Mr Tricks spoke of a generation that believed technology could eliminate risk. There were no back-up generators, and maps ignored the fact there was a huge tsunami 400 years ago in the area. In the village they had a sea wall that was only as good as the last tsunami. “At the end of the day you have to mitigate and manage risk, you cannot eliminate it altogether.”
In fact, he continued, a sea wall breaks the link between the community and the sea.
For young families who were evacuated, the idea of going back was more and more remote, and the children liked being in the city that was now home. This means that reconstruction is about catering to the wishes of the elderly, said Mr Tricks. He urged that more money be allocated for the elderly to put them in retirement communities and teach them new life skills. Spending in the five-year programme initiated and funded by the central government Reconstruction Agency had been “uncoordinated, ” he said.
Hiroshi Suzuki , chief project manager of the Nuclear Safety Research Division (Reconstruction and Revival Group) at Mitsubishi Research, said one of the future challenges would be treatment of the huge volume of waste collected after decontamination. Some 20m cu m of waste had to go for intermediate processing. Development of technology was needed to separate radioactive cesium released from the plant. As to rehabilitation, even now there was an area near the nuclear plant where people cannot live. He called for measures to encourage local residents to be self-motivating.

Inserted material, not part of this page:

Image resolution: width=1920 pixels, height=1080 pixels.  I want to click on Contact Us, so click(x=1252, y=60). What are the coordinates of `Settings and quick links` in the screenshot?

Mr Suzuki, who between 1998 and 2002 led the secretariat of the committee of Japanese utilities for the International Maritime Organization and the transport safety standards committee at the International Atomic Energy Agency, has been engaged as a radioactive materials expert since the accident at the power plant. He is helping orchestrate off-site response, including numerous waste reduction projects across Fukushima prefecture.
Dr Yuji Genda, professor at the Institute of Social Science at the University of Tokyo, said that the evacuation of many people far from home discouraged them from returning to employment. Despite the general shortage of labour in Japan caused by the ageing of the population, many of the displaced people remained unemployed. “We need to give more thought to this kind of evacuation to unfamiliar areas, ” he said.
Many people of Minamata [where in the 1950s residents suffered organic mercury poisoning caused by consuming fish contaminated by mercury discharged by a chemical factory] had shown sympathy for people forced out by the Fukushima crisis and assisted in their “re-mooring” with communication and continuing dialogue among citizens. Dr Genda spoke of the importance of building trust and said here should be a system of neighbourhood associations.
A member of the audience expressed the view that there had been an impressive pace of disaster recovery, with Fukushima prefecture seeing developments in robotics, welcoming artists and placing emphasis on gastronomy. “There is even a plan to make the prefecture self-sufficient in renewable energy, ” he said.
Mr Tricks said that only half the public housing needed had been achieved, and Jason James, director general of the Daiwa Anglo-Japanese Foundation, added: “There does some to be frustration in the area that things are taking so long. People are fed up with being in temporary accommodation.”
Professor Philip Thomas of Bristol University criticised the decision to evacuate 160, 000 people from their homes, saying that research suggested “that was not necessary for any of them.”